Sunday, October 05, 2014

Illusions

Jefferson County lies west of Denver. In the most recent school board election there, conservatives were elected to a 3 to 2 majority. They came up with a new pay plan to pay effective teachers more than ineffective teachers. They also are contemplating a look at how American history is being taught. You may have seen media attention to walkouts by students and teachers in protest.

Ross Kaminsky compares the teachers union to the magician who uses sleight of hand:
A skillful magician makes you look in one place while the real deception is elsewhere; his is essentially the talent of distraction. And so it is with the chaos, sick-outs and protests in Jefferson County, where high school teachers, spurred by teachers union leadership, wave around the shiny object of "censorship" — while being aided by manipulable students, incurious reporters, and gullible parents — when the real issues are financial.

Like the lady being sawed in half, Jeffco "censorship" claims are an illusion. But unlike a magic trick, the fraud being perpetrated on students, parents and taxpayers by the Jeffco Education Association and the National Education Association is truly harmful.

Censorship is what the school board is opposing, not supporting.
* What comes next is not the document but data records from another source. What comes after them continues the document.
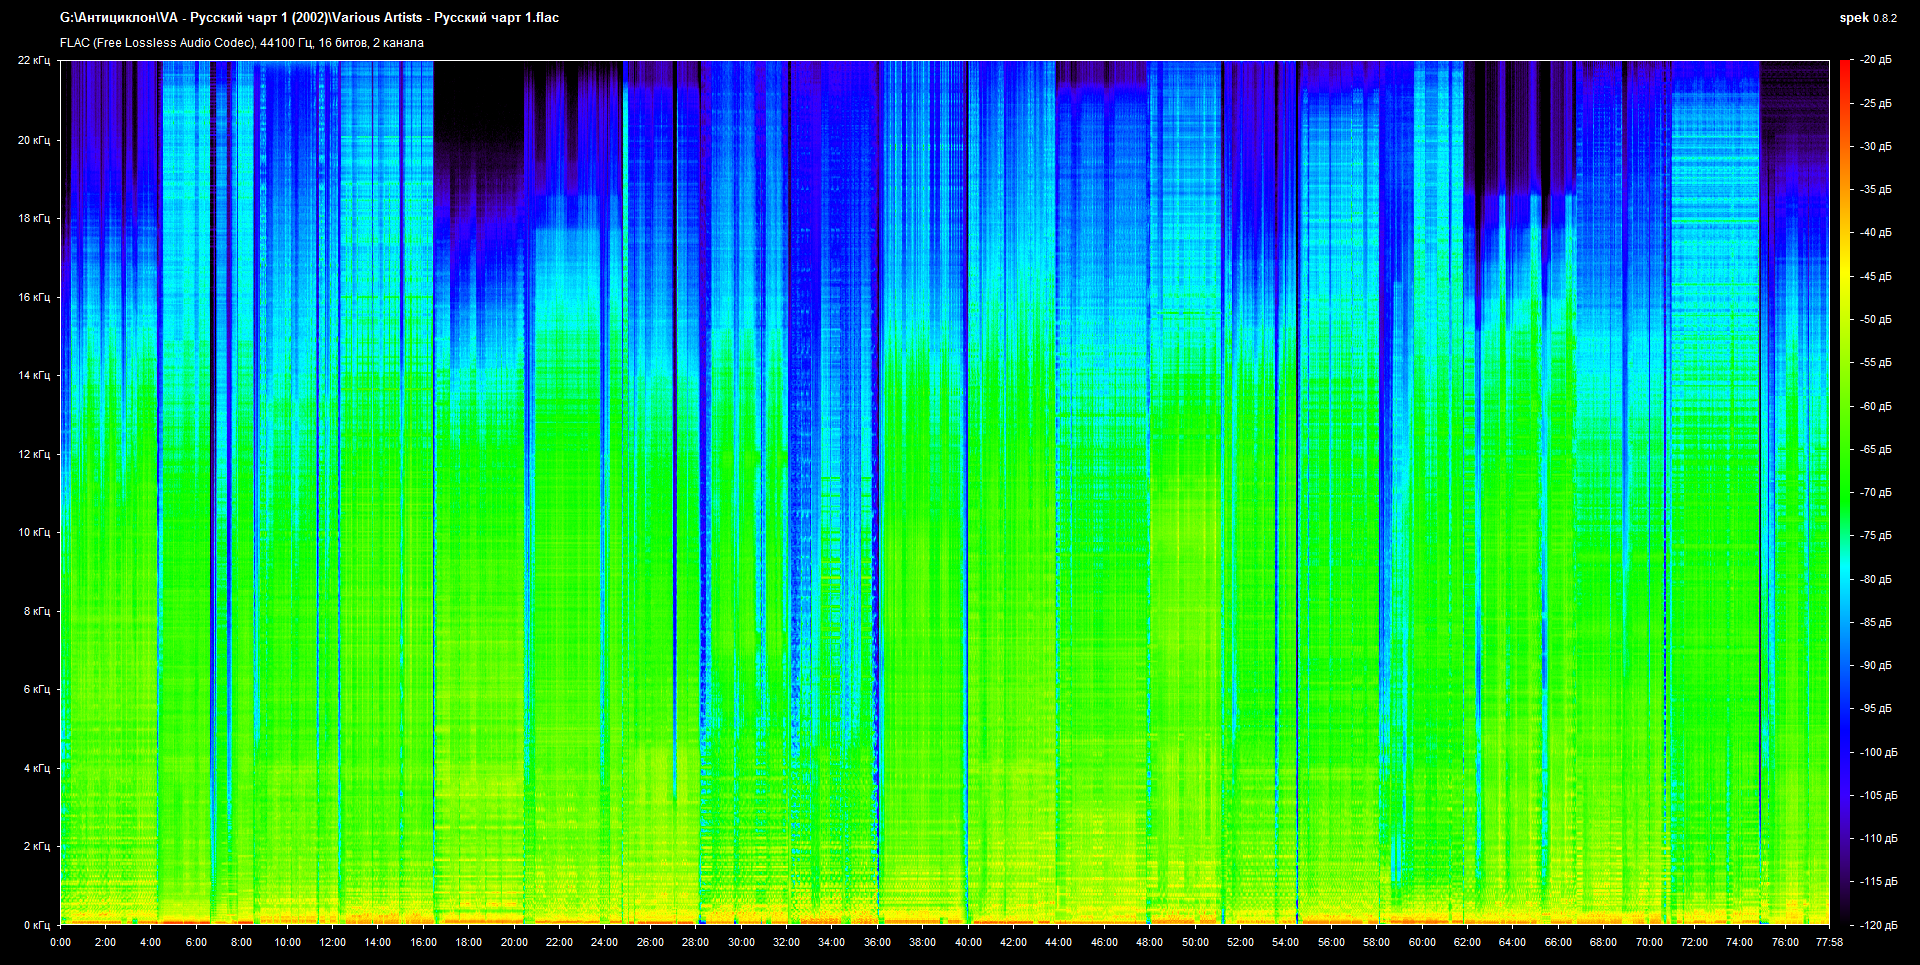Click the 0 кГц frequency label
1920x965 pixels.
coord(36,925)
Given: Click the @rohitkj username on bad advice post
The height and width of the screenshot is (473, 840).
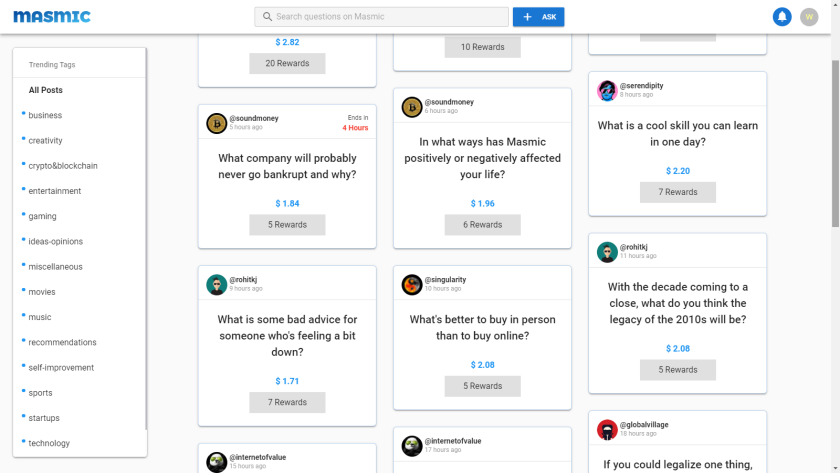Looking at the screenshot, I should (x=243, y=280).
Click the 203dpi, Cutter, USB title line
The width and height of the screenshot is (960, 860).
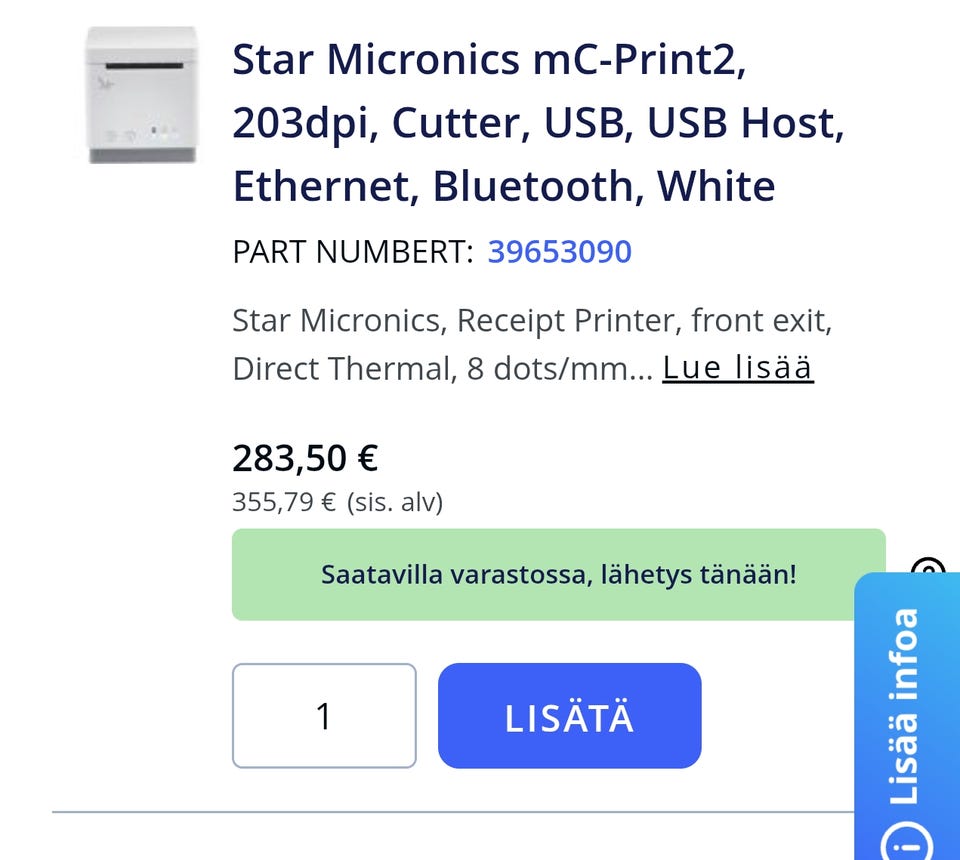(538, 124)
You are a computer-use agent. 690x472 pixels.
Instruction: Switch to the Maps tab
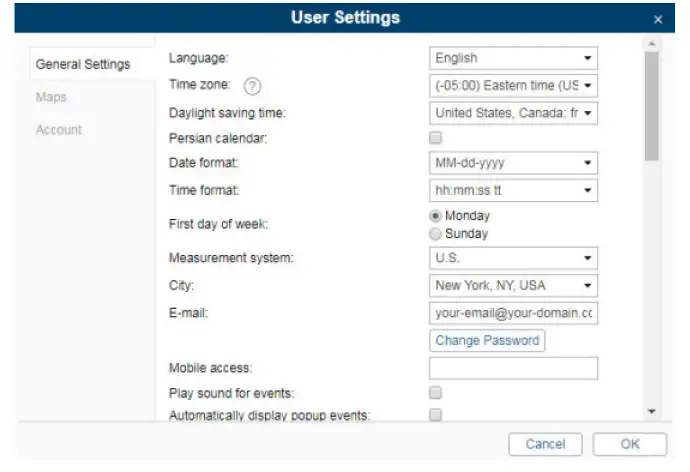[51, 97]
Isn't it a good thing that students are protesting? Kaminsky says no:
Some say that it's good for protesting students to have a voice. They are wrong. Jeffco teenagers are fertile ground for viral indignation based on gauzy whispers of wrongdoing.

They are also a naïve collective of "unknown unknowns." They don't know about the objectionable structure of the new AP U.S. History curriculum which emphasizes themes such as "the formation of gender, class, racial and ethnic identities" but excludes Benjamin Franklin, the Gettysburg Address and the Rev. Martin Luther King Jr.

They don't know that the real issue in Jeffco is a union objecting to changes in how teachers get paid, because unions explicitly prioritize their coffers over your student's education. They don't know that the NEA has planned for months to manipulate them on to street corners because sign-waving students garner more sympathy than a union boss does. And they don't know that they're participating in an illusion at their own expense.

But where are the parents? Where is their outrage over their children being left without teachers, without learning, without adult supervision? Moms and dads should be furious with teachers and union leaders.

The illusion of a "censorship" controversy must end: Students should be punished for unexcused absences. Parents should be scolded for their complicity. The school district should educate families on the real conflict with the union. Teachers should have their pay docked for every day of school missed. And the board of education should take dramatic steps to minimize the malignant influence of teachers unions that are so willing to damage your child's future in order to protect their own cash flow.